Start of Block

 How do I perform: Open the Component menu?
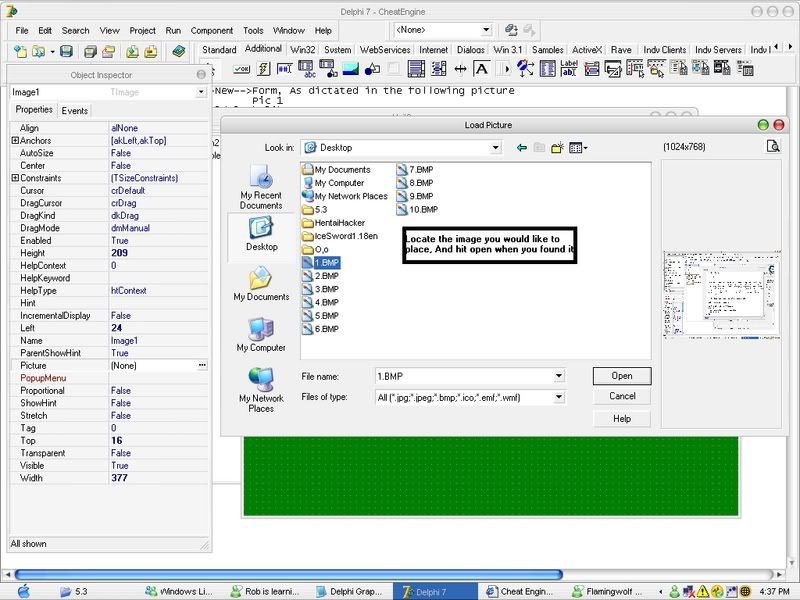(x=214, y=31)
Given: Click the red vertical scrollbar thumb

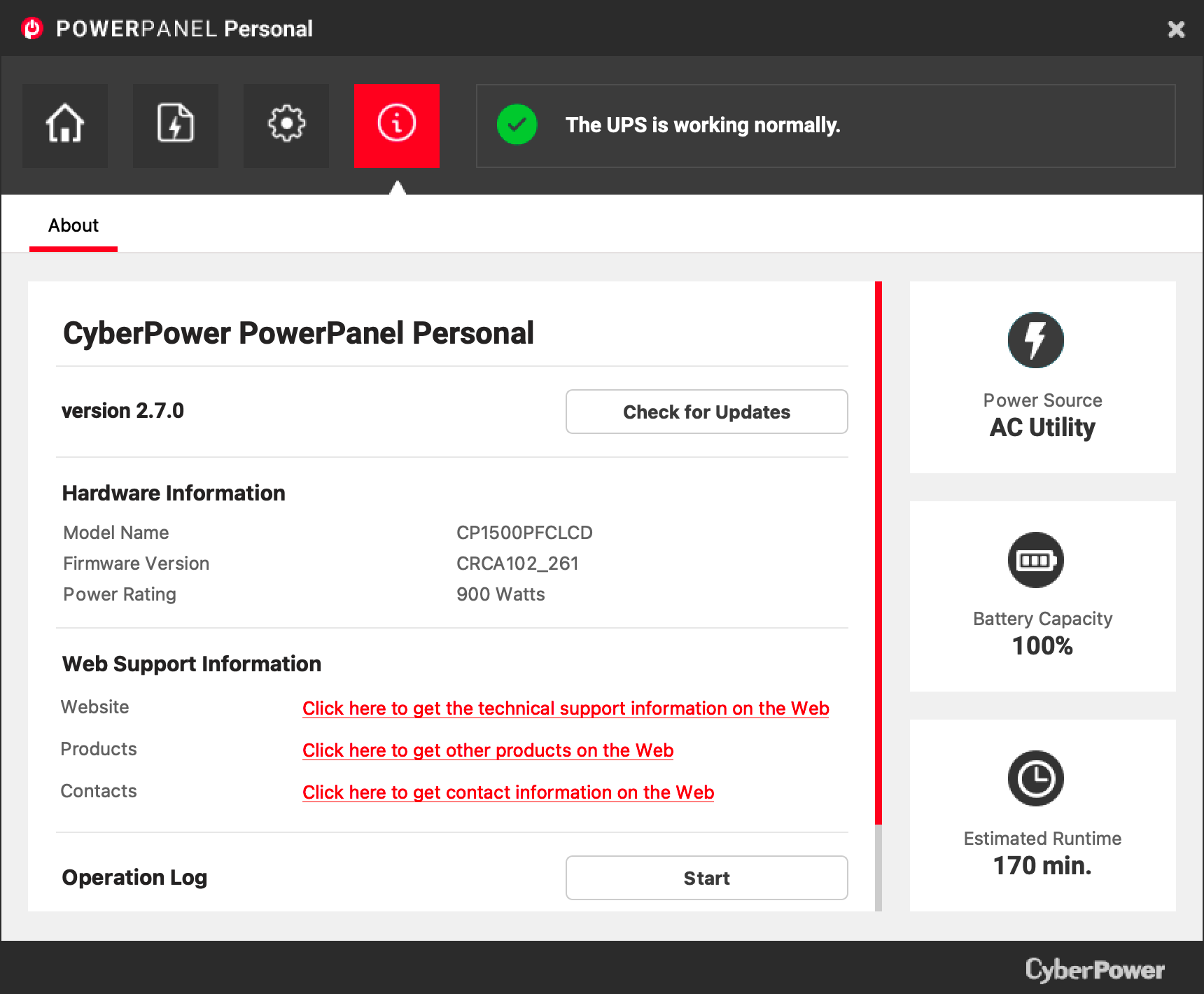Looking at the screenshot, I should (x=878, y=553).
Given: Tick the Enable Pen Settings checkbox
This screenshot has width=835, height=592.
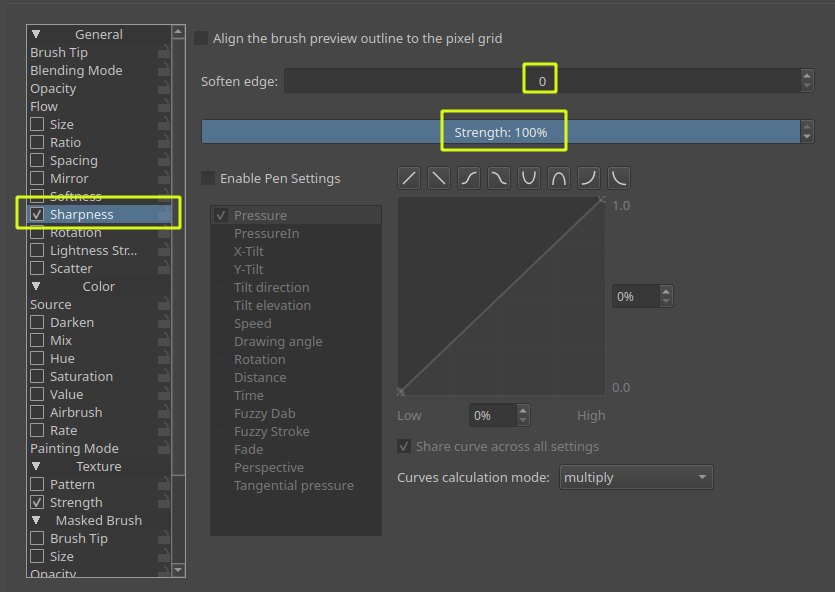Looking at the screenshot, I should 209,178.
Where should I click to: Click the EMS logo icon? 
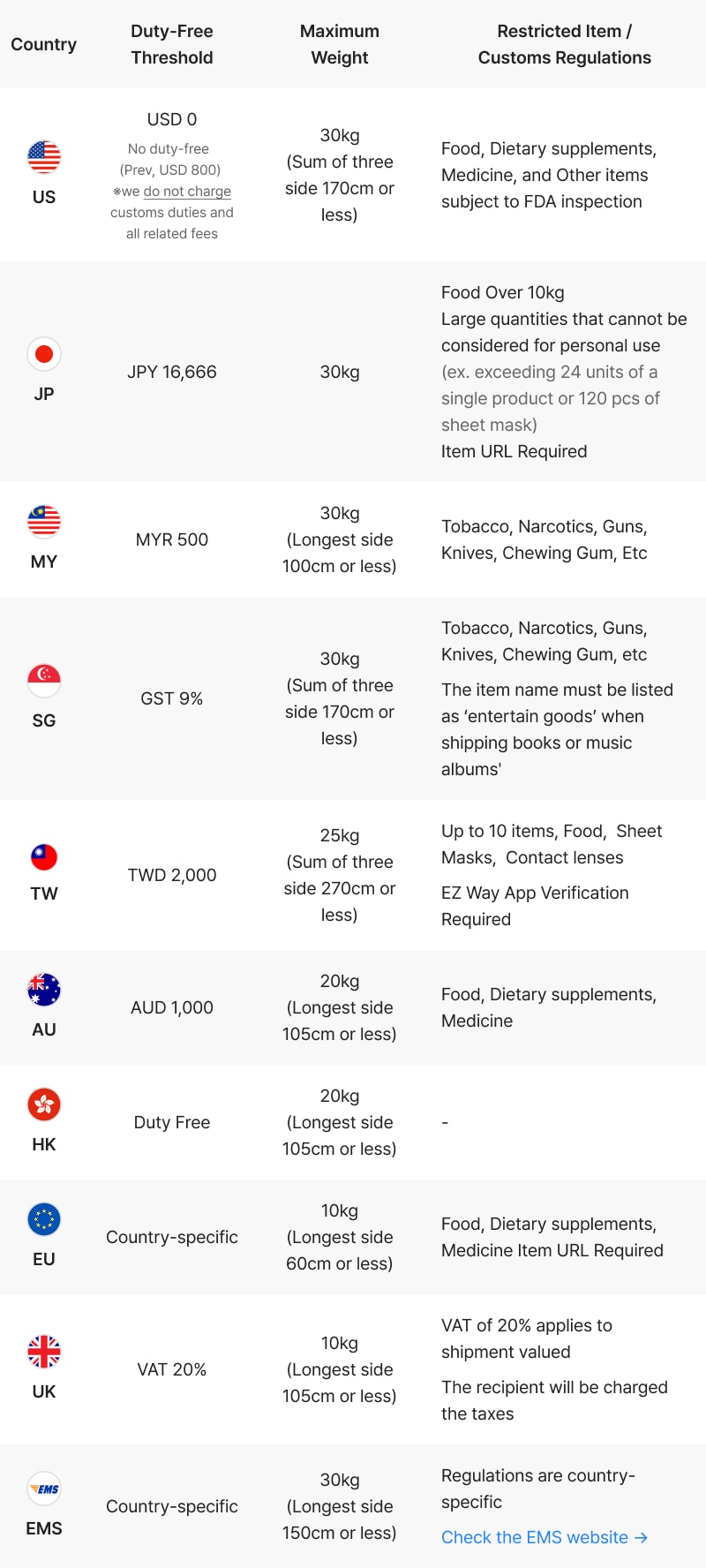click(x=44, y=1489)
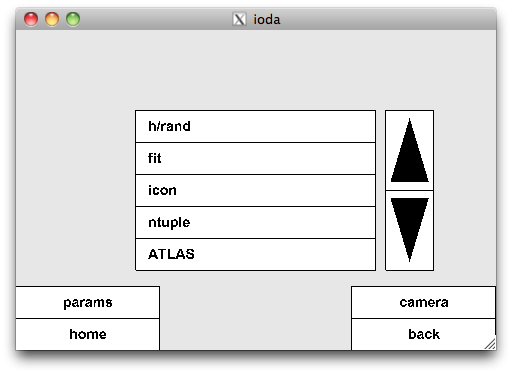
Task: Click the up arrow to scroll the list
Action: point(409,150)
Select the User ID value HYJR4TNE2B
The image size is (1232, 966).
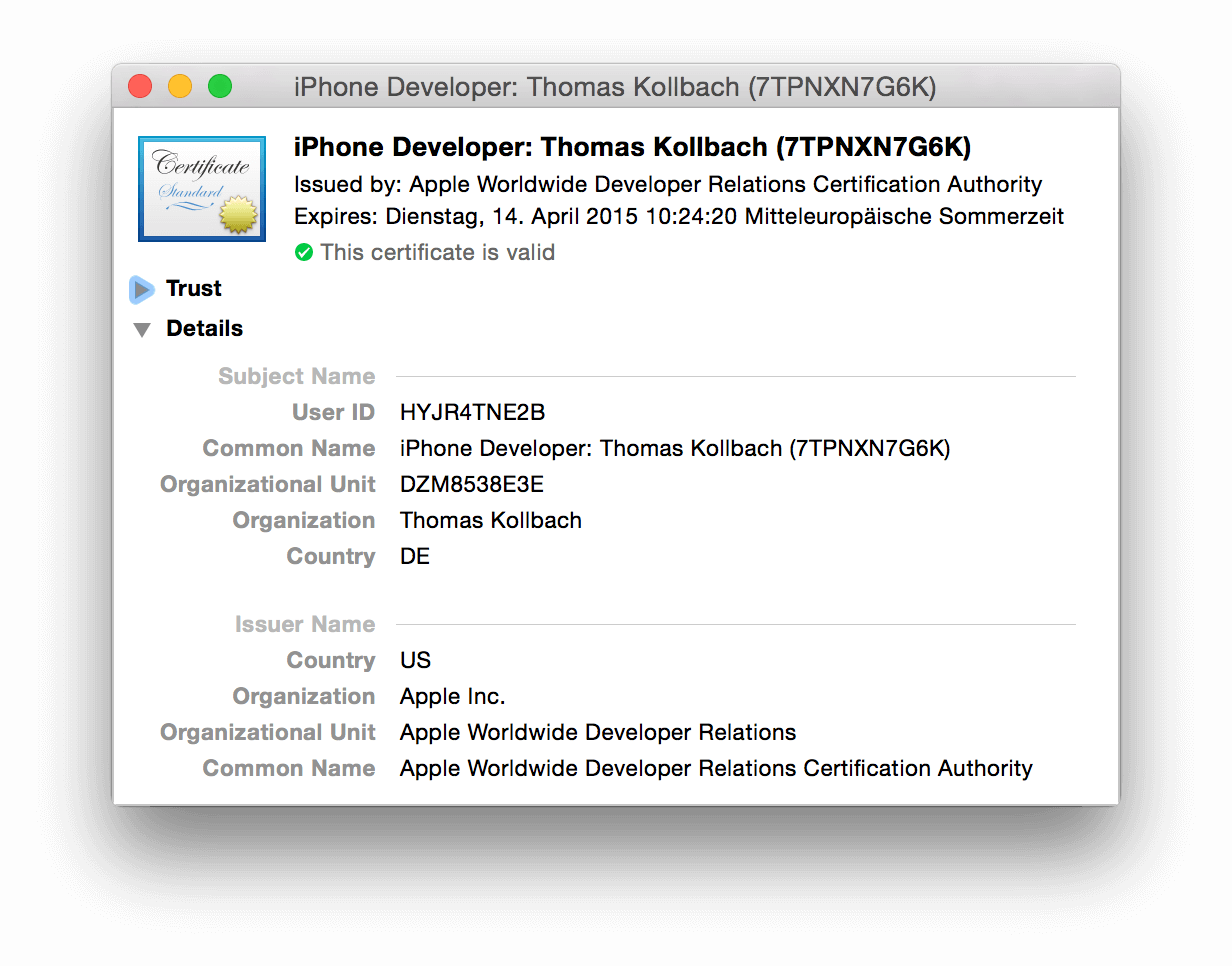[x=472, y=412]
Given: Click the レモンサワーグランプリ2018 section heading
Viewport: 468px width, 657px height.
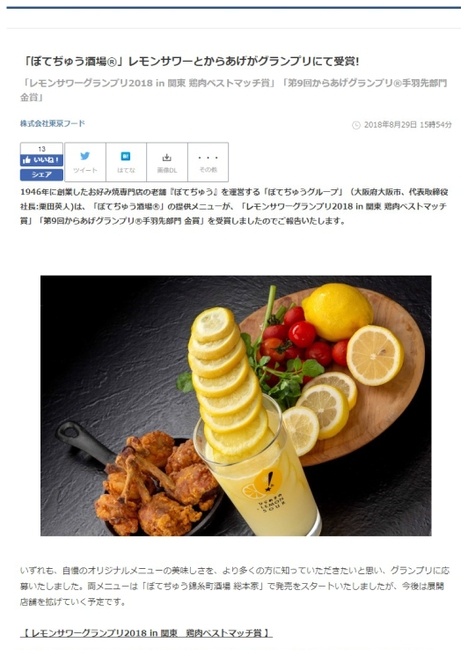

End of Block

## Your objective
Skip every picture and retype only the lines from the line with "Select the User ID value HYJR4TNE2B" through the last line of the listing, both ends included, exactly as they appear.

## Solution for this task
Select the User ID value HYJR4TNE2B
The image size is (1232, 966).
[x=472, y=412]
Given: Click the レモンサワーグランプリ2018 section heading
Viewport: 468px width, 657px height.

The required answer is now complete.